Researchers have used cells from a patient with Parkinson disease (PD) to generate induced pluripotent stem cells (iPSCs) that can be differentiated into neurons naturally overexpressing α-synuclein—a characteristic feature of PD. “One problem that has made progress in PD research more difficult is that the diseased tissue is not accessible during life,” says Michael Devine, lead researcher of the study performed in collaboration with Tilo Kunath. The iPSC-derived neurons will enable in vitro investigation into the mechanistic basis of α-synuclein dysfunction and could eventually be used to test therapies for PD.

 Confocal image of iPSC-derived neurons; α-synuclein is stained in green. Courtesy of Dr Michael Devine.

Triplication of the SNCA gene, which encodes α-synuclein protein, causes a very rare but severe form of PD, in which the levels of α-synuclein in the brain are increased to double the normal levels. “We decided to create an iPSC model of SNCA triplication, because it is a fully penetrant cause of a very aggressive form of PD,” explains Devine.

Fibroblasts were isolated from a patient with the SNCA triplication and were then used to generate iPSCs.

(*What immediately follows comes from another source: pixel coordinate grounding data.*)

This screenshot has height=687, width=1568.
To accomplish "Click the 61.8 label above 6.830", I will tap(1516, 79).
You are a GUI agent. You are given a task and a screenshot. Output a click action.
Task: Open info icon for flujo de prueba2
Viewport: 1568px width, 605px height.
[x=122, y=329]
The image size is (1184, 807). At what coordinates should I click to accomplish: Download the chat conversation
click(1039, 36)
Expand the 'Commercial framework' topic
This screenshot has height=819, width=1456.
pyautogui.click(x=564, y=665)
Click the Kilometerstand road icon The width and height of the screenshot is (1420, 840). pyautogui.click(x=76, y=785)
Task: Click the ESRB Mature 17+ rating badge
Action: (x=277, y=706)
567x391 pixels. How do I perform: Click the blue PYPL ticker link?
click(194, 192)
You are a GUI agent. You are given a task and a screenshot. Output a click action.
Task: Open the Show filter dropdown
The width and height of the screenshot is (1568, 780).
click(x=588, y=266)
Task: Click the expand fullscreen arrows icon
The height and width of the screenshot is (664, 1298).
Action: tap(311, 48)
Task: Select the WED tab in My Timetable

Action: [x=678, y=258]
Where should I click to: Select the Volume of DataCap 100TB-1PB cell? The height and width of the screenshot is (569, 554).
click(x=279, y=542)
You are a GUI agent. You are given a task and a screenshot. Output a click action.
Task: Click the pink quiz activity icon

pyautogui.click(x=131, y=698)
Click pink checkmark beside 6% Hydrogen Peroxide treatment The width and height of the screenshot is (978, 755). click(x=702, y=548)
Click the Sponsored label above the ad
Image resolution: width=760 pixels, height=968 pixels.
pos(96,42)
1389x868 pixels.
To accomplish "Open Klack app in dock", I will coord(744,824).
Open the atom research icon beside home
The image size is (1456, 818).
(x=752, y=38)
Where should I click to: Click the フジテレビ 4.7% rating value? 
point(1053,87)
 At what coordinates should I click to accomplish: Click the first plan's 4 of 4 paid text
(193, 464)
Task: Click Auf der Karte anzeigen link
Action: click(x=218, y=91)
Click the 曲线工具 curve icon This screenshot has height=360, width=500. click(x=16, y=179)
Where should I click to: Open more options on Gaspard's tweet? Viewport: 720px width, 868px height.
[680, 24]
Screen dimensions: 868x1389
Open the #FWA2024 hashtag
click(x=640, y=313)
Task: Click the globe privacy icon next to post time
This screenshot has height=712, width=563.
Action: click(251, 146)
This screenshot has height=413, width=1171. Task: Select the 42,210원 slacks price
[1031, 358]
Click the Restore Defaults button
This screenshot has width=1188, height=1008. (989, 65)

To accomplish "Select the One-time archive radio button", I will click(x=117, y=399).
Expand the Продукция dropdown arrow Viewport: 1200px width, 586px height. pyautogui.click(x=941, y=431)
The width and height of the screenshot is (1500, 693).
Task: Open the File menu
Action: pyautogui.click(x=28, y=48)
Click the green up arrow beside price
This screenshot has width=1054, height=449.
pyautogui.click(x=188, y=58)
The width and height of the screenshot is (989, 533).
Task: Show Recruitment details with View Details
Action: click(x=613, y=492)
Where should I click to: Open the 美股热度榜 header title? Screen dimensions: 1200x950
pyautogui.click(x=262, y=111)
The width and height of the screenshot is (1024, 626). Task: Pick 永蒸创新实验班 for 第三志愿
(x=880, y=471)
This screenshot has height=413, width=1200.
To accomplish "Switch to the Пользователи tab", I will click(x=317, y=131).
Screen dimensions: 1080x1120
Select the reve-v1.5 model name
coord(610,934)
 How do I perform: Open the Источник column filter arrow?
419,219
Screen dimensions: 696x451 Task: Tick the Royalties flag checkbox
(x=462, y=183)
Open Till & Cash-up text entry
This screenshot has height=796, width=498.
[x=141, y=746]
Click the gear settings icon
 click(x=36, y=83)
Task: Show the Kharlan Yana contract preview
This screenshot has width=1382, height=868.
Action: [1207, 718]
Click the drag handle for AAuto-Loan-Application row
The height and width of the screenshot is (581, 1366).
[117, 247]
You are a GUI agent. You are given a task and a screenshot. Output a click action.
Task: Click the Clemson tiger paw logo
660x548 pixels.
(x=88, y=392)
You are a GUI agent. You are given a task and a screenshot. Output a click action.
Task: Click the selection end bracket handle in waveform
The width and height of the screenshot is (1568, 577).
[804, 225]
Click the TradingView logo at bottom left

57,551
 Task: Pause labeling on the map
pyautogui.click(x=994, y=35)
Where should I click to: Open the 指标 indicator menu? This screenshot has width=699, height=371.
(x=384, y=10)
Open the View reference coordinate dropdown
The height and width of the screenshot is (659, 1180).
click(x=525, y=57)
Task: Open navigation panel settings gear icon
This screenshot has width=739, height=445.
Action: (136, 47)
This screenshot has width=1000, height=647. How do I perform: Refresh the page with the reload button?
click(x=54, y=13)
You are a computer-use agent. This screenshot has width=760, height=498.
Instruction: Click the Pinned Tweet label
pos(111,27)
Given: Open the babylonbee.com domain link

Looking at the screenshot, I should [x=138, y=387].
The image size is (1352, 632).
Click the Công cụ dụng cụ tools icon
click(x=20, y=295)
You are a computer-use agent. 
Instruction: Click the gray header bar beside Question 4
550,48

The stem cells were differentiated into midbrain dopaminergic neurons, and were found to contain double the quantity of α-synuclein protein compared with neurons derived from a healthy relative of the patient. This finding confirmed that the model replicated the increased α-synuclein levels seen in the dopaminergic neurons of patients with the SNCA triplication.

Substantial variation was observed in the capacity of iPSC clones to generate neurons, highlighting the importance of deriving multiple clones from each patient to ensure that any differences observed are due to mutation and not clonal variation.

The research group is now using the cells to investigate how overexpression of α-synuclein disrupts the health of neurons. “Further ahead, these neurons could be used to screen for compounds that lower SNCA expression or inhibit the abnormal aggregation of α-synuclein, which could form the basis for new treatments for PD,” concludes Devine.